Arterial road in Los Angeles's San Fernando Valley

Vineland Avenue is a major north–south arterial road that runs for 6 mi in the San Fernando Valley in Los Angeles, California.

==Route==
From the north, Vineland begins as a small residential street north of the railroad tracks at San Fernando Road. It cuts at the tracks, then turns into an arterial road as a continuation of Sunland Boulevard south of San Fernando Road in Sun Valley. It runs north–south through Sun Valley, North Hollywood (including the NoHo Arts District), and Studio City, and provides access to the Hollywood and Ventura freeways in Studio City. Vineland ends south of Ventura Boulevard at Lankershim Boulevard in Studio City.

==Transportation==
Vineland Avenue carries Metro Local lines 90 and 222; the former runs north of Magnolia Boulevard and the latter between Riverside Drive and Ventura Boulevard.

Two block-long parking lots connect Vineland to the North Hollywood station, serviced by the B and G lines. The Chandler Boulevard Bike Path also crosses Vineland and connects it to the North Hollywood station.

The North Hollywood to Pasadena Bus Rapid Transit Project plans to connect to the North Hollywood station, and also stop at Vineland and Hesby.

Vineland travels directly beside Hollywood Burbank Airport, with the runway terminating before reaching the street.
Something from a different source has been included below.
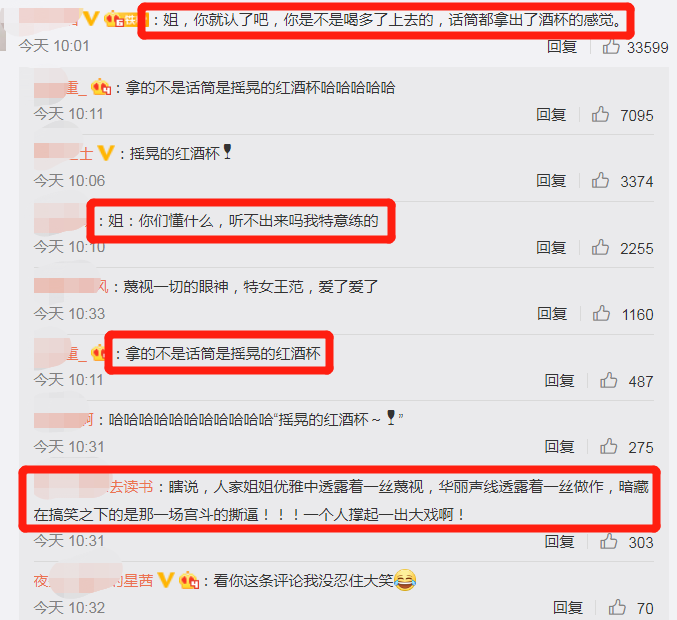Open profile of username ending 星茜

(x=93, y=581)
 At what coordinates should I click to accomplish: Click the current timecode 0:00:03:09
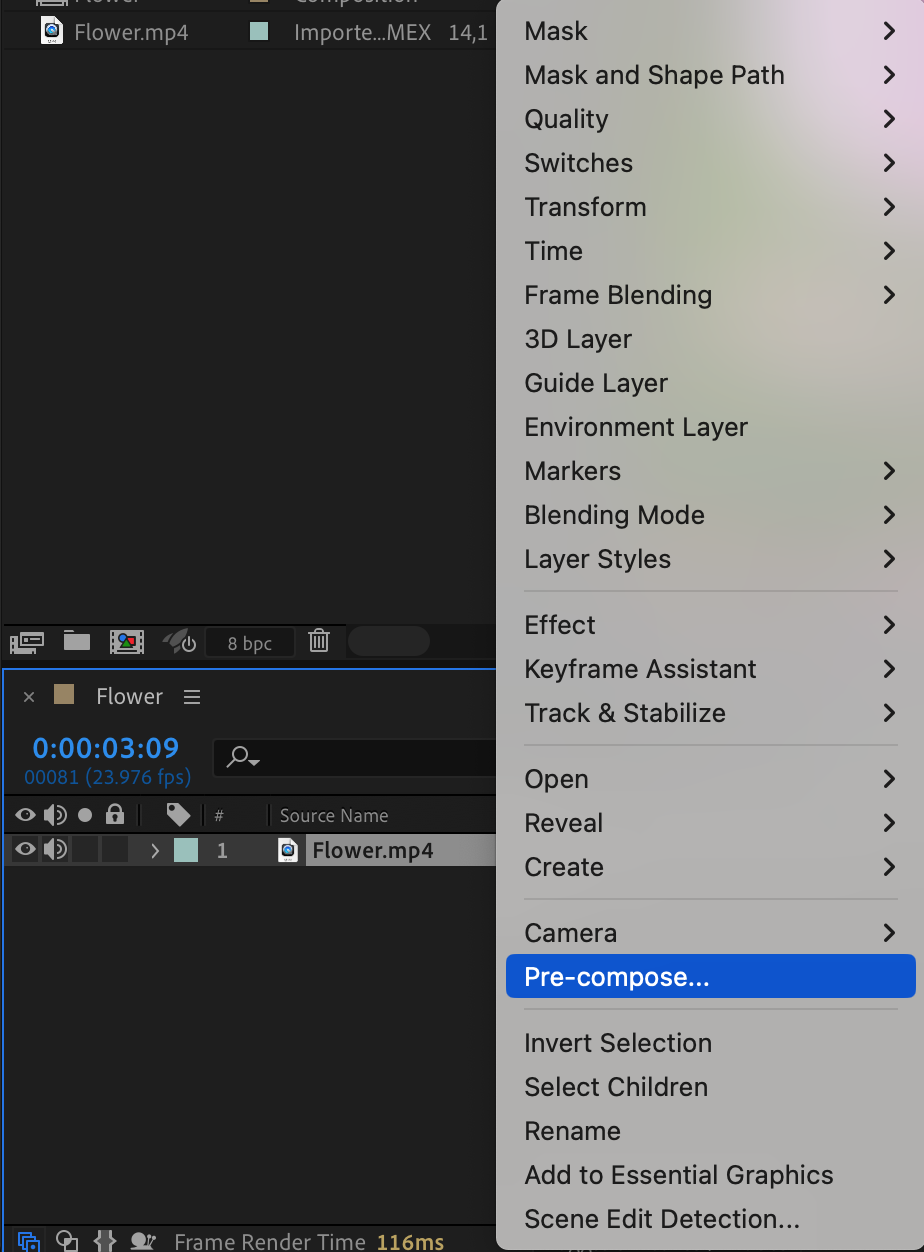point(106,748)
The street however does not provide access to the airport.

==Landmarks==
Notable landmarks on Vineland include (from north to south): Sun Valley Recreation Center, Hollywood Burbank Airport, Weddington House (Los Angeles Cultural-Historic Monument #883) and Idle Hour Café (Los Angeles Cultural-Historic Monument #977).

Schools on Vineland include East Valley High School and the Science Academy STEM Magnet, both of which share the same campus.